SINGAPORE (Reuters) – Singapore is pushing the shipping industry to use cleaner fuels such as liquefied natural gas (LNG) in a bid to reduce the city state’s carbon emissions, the Maritime and Port Authority’s (MPA) chief said on Friday.
The country is introducing incentives for ships to install engines that use alternative fuels with lower carbon content such as LNG, and to use LNG bunker during port stay, MPA Chief Executive Officer Quah Ley Hoon said in a speech at an industry event.
“LNG is a cleaner and greener fuel and it is the only viable solution that is available at scale to the shipping industry (to reduce carbon emissions), so we will give it a bigger push,” she said.
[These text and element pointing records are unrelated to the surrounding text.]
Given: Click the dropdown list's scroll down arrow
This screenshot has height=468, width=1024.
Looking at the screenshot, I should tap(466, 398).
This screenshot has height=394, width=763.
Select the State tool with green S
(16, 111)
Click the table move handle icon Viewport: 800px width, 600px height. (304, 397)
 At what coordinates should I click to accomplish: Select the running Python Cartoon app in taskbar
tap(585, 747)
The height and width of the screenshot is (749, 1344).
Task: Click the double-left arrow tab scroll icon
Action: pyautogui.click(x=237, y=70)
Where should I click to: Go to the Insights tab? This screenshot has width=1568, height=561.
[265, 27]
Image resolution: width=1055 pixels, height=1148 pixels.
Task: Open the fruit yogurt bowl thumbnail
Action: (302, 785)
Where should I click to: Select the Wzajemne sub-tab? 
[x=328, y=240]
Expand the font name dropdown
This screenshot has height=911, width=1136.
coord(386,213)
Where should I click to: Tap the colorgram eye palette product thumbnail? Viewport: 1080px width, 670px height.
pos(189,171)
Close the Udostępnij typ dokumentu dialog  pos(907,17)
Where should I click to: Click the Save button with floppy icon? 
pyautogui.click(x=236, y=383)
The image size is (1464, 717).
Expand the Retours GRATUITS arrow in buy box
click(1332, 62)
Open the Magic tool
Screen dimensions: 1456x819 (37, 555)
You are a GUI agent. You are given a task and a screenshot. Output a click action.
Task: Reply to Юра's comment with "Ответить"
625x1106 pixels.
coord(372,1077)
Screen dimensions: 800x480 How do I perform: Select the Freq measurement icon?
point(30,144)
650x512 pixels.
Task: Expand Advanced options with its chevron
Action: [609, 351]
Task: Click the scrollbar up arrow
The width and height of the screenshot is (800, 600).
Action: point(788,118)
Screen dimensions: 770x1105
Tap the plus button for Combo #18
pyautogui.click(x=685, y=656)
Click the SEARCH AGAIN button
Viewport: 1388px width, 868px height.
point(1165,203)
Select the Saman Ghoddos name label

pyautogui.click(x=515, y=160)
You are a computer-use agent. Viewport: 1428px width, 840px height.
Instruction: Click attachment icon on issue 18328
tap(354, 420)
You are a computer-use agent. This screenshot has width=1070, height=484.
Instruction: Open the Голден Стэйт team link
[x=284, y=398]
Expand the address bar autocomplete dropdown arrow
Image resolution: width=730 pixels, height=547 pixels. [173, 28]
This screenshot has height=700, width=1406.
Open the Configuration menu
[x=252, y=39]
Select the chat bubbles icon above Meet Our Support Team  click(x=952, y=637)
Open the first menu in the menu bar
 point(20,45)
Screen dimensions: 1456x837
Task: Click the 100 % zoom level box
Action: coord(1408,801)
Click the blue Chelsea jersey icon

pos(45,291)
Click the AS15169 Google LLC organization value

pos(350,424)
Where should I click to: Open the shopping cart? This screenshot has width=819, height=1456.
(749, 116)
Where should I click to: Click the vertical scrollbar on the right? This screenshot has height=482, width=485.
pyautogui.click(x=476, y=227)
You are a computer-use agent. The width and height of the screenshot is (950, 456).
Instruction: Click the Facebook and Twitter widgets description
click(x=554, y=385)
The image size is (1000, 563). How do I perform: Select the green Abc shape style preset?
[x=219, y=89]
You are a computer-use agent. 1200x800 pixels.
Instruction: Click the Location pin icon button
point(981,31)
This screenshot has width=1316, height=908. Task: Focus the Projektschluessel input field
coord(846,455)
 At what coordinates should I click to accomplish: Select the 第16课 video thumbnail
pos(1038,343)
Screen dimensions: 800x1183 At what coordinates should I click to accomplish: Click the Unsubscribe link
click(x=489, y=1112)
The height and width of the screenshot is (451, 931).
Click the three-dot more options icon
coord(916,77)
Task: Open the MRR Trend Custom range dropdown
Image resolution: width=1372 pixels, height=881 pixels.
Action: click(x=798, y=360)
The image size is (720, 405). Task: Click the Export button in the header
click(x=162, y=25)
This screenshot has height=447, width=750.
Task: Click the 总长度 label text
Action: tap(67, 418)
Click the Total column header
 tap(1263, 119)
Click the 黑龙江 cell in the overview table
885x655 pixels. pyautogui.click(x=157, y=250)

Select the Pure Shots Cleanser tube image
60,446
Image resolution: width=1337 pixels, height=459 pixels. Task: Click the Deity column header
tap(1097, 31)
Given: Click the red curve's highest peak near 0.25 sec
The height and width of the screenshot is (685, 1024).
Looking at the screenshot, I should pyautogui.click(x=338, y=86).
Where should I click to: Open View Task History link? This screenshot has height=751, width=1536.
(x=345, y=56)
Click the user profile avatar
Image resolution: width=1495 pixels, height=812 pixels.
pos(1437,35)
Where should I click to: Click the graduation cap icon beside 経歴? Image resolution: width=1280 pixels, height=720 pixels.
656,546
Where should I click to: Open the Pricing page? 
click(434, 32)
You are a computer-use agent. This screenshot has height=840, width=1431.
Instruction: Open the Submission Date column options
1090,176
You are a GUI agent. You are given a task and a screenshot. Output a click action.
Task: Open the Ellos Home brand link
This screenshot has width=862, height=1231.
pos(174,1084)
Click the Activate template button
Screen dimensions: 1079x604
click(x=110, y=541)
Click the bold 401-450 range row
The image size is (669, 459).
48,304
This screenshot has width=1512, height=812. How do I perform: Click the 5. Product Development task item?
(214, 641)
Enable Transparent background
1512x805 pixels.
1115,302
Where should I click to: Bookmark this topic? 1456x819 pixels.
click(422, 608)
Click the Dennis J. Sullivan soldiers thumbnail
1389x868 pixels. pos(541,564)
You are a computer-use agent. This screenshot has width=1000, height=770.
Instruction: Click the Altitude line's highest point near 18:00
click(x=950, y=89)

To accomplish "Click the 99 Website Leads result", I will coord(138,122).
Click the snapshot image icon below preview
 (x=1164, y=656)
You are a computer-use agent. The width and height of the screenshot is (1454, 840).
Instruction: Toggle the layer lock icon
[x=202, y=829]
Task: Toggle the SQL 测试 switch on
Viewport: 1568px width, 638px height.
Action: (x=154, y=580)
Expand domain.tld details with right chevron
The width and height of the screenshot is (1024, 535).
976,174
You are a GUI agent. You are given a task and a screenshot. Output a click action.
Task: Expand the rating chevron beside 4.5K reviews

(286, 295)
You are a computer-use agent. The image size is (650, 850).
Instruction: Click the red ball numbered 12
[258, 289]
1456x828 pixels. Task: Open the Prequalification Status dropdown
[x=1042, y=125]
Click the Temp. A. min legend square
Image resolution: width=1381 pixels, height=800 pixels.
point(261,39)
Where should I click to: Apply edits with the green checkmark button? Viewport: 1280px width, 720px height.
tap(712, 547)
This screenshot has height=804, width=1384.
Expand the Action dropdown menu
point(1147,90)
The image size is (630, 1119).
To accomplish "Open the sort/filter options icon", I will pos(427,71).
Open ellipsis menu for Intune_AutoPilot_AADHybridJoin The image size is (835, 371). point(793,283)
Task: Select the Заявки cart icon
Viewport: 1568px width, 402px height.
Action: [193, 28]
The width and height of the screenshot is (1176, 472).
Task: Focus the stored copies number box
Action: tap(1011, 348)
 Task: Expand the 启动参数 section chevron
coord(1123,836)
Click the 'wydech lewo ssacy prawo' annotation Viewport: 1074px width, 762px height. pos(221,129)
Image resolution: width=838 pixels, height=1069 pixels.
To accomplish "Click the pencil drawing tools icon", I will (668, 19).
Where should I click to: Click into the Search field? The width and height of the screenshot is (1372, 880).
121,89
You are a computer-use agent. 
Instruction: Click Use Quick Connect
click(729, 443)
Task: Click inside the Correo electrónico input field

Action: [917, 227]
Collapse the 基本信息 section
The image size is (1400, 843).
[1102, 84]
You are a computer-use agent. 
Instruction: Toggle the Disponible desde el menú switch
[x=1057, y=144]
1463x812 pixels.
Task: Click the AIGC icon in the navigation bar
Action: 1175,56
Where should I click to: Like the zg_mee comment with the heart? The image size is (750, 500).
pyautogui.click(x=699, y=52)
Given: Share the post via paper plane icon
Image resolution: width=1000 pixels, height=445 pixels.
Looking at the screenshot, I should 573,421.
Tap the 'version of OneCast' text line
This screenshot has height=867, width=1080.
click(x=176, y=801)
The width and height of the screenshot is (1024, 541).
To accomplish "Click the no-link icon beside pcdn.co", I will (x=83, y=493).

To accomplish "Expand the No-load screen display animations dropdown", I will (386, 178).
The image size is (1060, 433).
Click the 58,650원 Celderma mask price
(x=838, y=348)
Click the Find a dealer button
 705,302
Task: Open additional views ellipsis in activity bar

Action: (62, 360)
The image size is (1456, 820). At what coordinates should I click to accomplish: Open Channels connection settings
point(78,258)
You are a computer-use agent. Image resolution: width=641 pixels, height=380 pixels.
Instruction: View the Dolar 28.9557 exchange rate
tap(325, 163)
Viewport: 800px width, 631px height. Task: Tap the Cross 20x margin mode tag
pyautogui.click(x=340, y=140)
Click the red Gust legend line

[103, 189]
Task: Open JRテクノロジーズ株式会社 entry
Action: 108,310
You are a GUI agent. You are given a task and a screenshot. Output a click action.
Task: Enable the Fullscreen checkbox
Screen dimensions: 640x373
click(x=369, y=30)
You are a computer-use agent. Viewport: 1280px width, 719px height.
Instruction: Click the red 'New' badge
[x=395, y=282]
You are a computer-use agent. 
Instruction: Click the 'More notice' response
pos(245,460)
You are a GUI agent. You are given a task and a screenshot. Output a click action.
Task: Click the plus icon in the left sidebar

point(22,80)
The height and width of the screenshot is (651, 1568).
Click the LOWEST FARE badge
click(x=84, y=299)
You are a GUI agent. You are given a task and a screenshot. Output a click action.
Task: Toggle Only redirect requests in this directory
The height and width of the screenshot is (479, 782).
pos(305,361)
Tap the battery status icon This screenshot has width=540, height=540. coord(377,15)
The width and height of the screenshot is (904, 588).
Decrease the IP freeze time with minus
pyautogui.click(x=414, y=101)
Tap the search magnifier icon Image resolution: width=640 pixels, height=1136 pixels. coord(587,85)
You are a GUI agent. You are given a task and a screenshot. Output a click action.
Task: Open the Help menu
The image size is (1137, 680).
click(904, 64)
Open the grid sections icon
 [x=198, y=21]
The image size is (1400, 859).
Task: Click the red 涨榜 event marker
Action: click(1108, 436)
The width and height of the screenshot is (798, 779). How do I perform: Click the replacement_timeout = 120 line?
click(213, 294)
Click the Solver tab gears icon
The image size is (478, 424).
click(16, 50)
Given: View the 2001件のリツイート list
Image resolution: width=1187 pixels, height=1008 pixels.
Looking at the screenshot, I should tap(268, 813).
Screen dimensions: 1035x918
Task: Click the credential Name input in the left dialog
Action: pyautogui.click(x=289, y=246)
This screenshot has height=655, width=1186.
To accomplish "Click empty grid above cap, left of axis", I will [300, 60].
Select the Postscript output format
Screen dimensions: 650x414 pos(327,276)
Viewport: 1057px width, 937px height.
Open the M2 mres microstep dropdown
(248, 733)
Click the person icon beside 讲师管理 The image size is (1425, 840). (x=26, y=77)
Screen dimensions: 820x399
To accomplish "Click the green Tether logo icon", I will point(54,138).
Apart from some cruise liners, not many ships currently use LNG.
Incentives will include concessions on certain fees such as port dues, initial registration fees and tax, an MPA spokesman said.
Singapore is the world’s largest marine refueling, or bunkering, hub.
The International Maritime Organization (IMO) has a long-term goal to cut greenhouse gas emissions by 50% from 2008 levels by 2050. New IMO rules that come into effect next year only limit sulfur content in marine fuels.
The MPA has co-funded building of two LNG bunker tankers in Singapore to facilitate ship-to-ship LNG bunkering for ocean going vessels from the third quarter of next year.
It has also awarded bunker supplier licenses to FueLNG and Pavilion Energy, which have performed 150 truck-to-ship LNG bunkering operations so far.
The port authority is also preparing for the first simultaneous operation for LNG bunkering and cargo operations to take place next year.
Using LNG to power ships instead of fuel oil or marine gasoil can reduce emissions of nitrogen oxide and sulfur oxide pollutants by 90% to 95%.